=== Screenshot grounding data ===
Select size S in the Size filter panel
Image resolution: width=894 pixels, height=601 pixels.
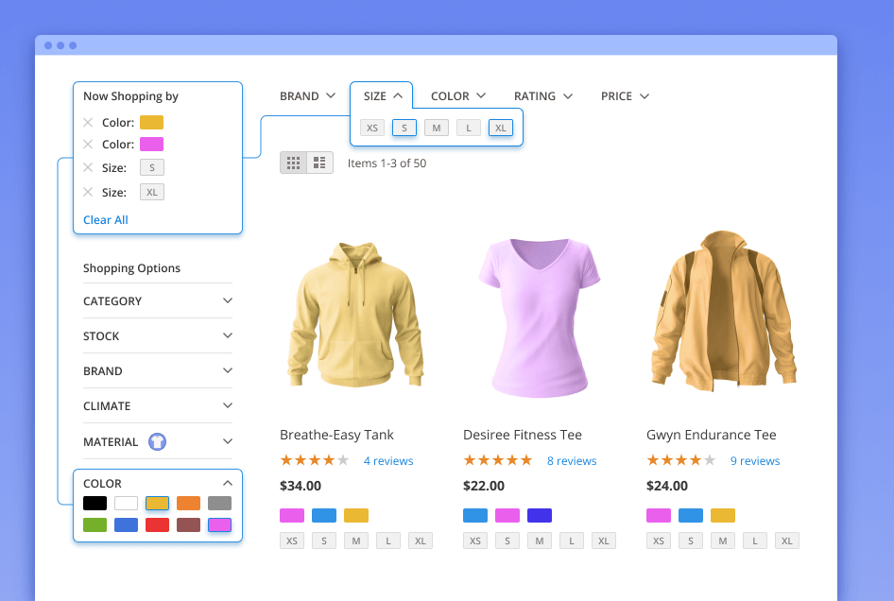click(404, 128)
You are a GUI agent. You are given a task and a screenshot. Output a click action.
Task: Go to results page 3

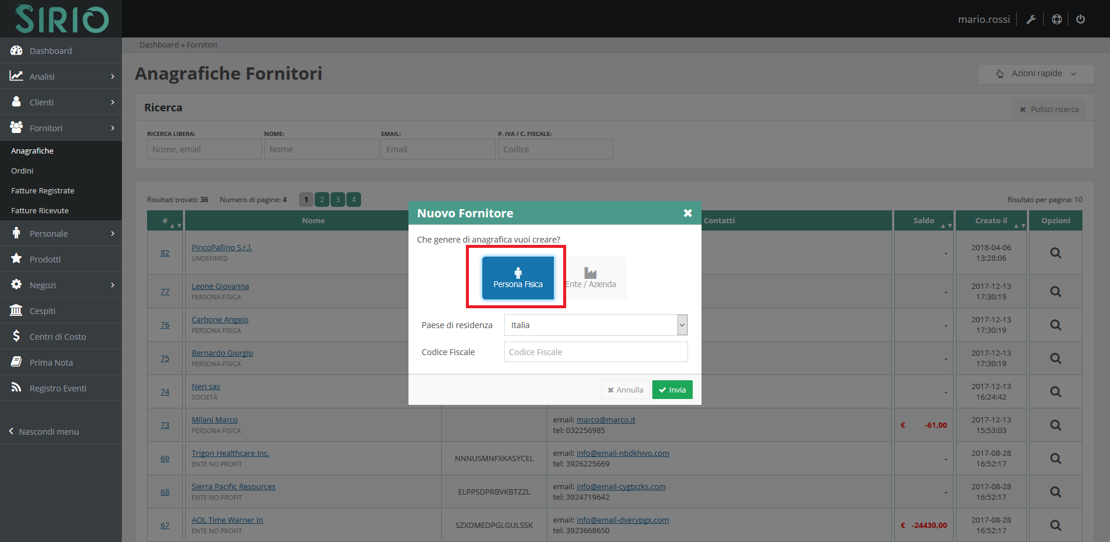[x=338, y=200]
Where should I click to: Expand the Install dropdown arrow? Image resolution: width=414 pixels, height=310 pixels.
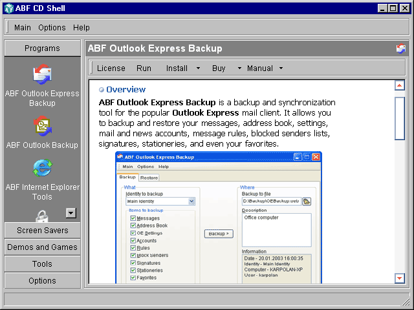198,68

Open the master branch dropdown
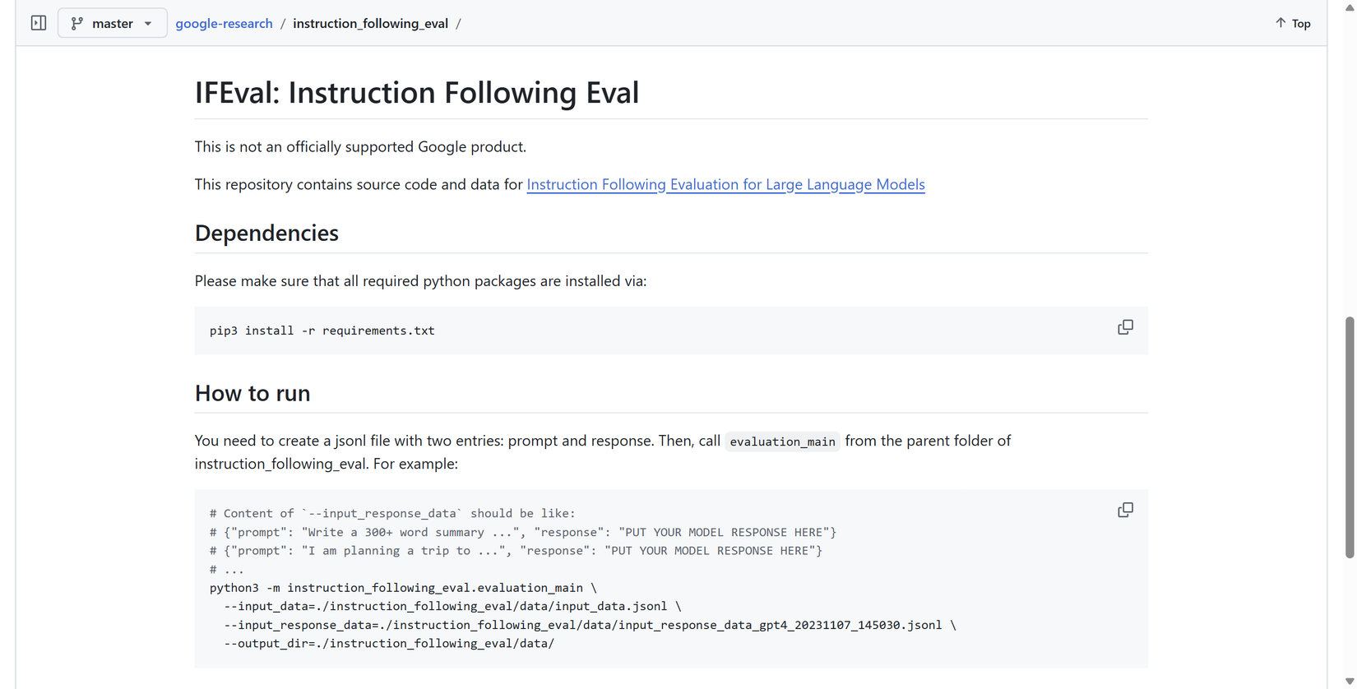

=== Problem to solve ===
Each line from the one containing "Task: Go to results page 3" through the last line of the data should be written out exactly. Skip the pictures, and add no other lines.

=== Solved exercise ===
Task: Go to results page 3

[x=338, y=200]
Where should I click to: Expand the Install dropdown arrow? Image resolution: width=414 pixels, height=310 pixels.
198,68

Open the master branch dropdown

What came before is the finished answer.